Live Show Review: Kashena Sampson

It’s important to know where to find great country music sounds in Nashville—and a little hint, it’s not usually on Lower Broadway where cover bands, tradeshow attendees, and bachelorettes sporting recently purchased cowboy boots dwell.   Part of me even hesitates to call Kashena Sampson’s show last Friday at The Basement “country music,” due to the risk of her music being confused with the modern pop-filled pseudo-cowboy image of the genre today–that wouldn’t be accurate or fair to Ms. Sampson.  She’s a storyteller, putting her words to music, resulting in folk and blues-influenced Americana-country sound.

I considered not making a comparison between Sampson and Linda Ronstadt. With a vocal range that effortlessly carried songs influenced by soul, traditional and folk country, western swing, and jazz, the comparison is a bit obvious, and I admittedly wouldn’t be the first person to say it.  However, with a decided talent of bringing a room to full stop during a heartbreaking, crying-guitar-and-dark-cello-backed ballad, the parallel to Ronstadt is too perfect to ignore.

While quiet, almost timid between each song, Sampson’s passionate singing revealed her deeply emotional link to each word—the crowd was drawn close by Sampson to feel her fire and weather her storms.
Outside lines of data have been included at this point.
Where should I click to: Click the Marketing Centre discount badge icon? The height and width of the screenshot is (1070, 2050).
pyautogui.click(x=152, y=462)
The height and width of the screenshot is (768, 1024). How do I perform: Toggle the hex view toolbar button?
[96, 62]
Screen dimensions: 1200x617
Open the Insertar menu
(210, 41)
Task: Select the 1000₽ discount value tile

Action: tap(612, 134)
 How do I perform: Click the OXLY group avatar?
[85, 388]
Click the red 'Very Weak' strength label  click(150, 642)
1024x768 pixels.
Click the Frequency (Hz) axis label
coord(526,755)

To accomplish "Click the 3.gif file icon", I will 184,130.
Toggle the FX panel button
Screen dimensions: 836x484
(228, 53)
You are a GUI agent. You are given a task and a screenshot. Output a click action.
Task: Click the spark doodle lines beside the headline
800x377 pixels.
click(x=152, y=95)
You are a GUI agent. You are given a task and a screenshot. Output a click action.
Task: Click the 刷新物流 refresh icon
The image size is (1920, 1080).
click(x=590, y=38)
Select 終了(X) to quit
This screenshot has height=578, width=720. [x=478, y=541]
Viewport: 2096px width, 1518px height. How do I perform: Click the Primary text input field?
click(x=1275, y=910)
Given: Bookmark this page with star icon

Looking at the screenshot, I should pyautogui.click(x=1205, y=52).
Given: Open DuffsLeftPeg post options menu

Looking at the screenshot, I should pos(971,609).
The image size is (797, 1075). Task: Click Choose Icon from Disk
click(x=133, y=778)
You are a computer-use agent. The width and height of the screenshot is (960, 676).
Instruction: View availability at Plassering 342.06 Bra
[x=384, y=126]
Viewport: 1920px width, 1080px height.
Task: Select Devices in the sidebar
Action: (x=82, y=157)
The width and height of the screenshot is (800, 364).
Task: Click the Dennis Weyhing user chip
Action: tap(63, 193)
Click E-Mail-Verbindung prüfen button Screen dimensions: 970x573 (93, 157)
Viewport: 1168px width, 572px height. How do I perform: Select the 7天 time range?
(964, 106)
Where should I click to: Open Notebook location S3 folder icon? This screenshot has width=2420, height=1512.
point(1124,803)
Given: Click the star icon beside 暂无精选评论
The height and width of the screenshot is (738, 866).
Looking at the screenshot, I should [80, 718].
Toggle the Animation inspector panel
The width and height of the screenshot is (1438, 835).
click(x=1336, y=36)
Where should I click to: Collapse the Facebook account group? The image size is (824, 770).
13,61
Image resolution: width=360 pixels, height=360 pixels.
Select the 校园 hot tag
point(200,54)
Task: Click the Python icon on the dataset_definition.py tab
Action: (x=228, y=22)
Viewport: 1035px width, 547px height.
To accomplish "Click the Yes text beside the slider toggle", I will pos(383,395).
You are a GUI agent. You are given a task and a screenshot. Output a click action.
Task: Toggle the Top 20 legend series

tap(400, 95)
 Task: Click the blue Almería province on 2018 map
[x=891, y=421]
Contemplating longing, rebuilding trust, and yearning for true love, Sampson pondered and pined, as acoustic and electric guitar blended, on “Wild Heart.” Her added touch of vibrato on “Hold Me Close” lent a soulful touch to the tale of passion that clashed with heartbreak.  A gentle drumbeat and brightly-strummed guitar accented determination and rebuilding from rejection on “She Shines,” which featured a powerful vocal performance, dripping with raw energy that came straight from her soul. The room listened intently, and hung on every aching note.

Sampson admittedly spotlights the dramatic in her song selections, none more prominent than her almost Broadway-esque take on “Motherless Child.”  However, she can also have a bit of fun, like her playful jab at her non-musical three-week job at The Nashville Biscuit House in “Greasy Spoon.”  The song’s beat got heads nodding with a dance-ready, almost rockabilly, western swing feel, while still letting the artist comment on the stepping stones that so many musicians tread while working to make their dreams come true.

It takes something special to connect with an audience and leave everyone wanting more.  Kashena Sampson’s bluesy, soulful voice alone would make any room take notice, but that’s not enough for Sampson.  Whether you consider it soul-influenced country, folk, or Americana, like those that lit the path before her (Ronstadt, Emmylou Harris, a touch of Amy Winehouse), it’s her lyrical storytelling paired with a powerhouse voice that gives her that real Nashville sound.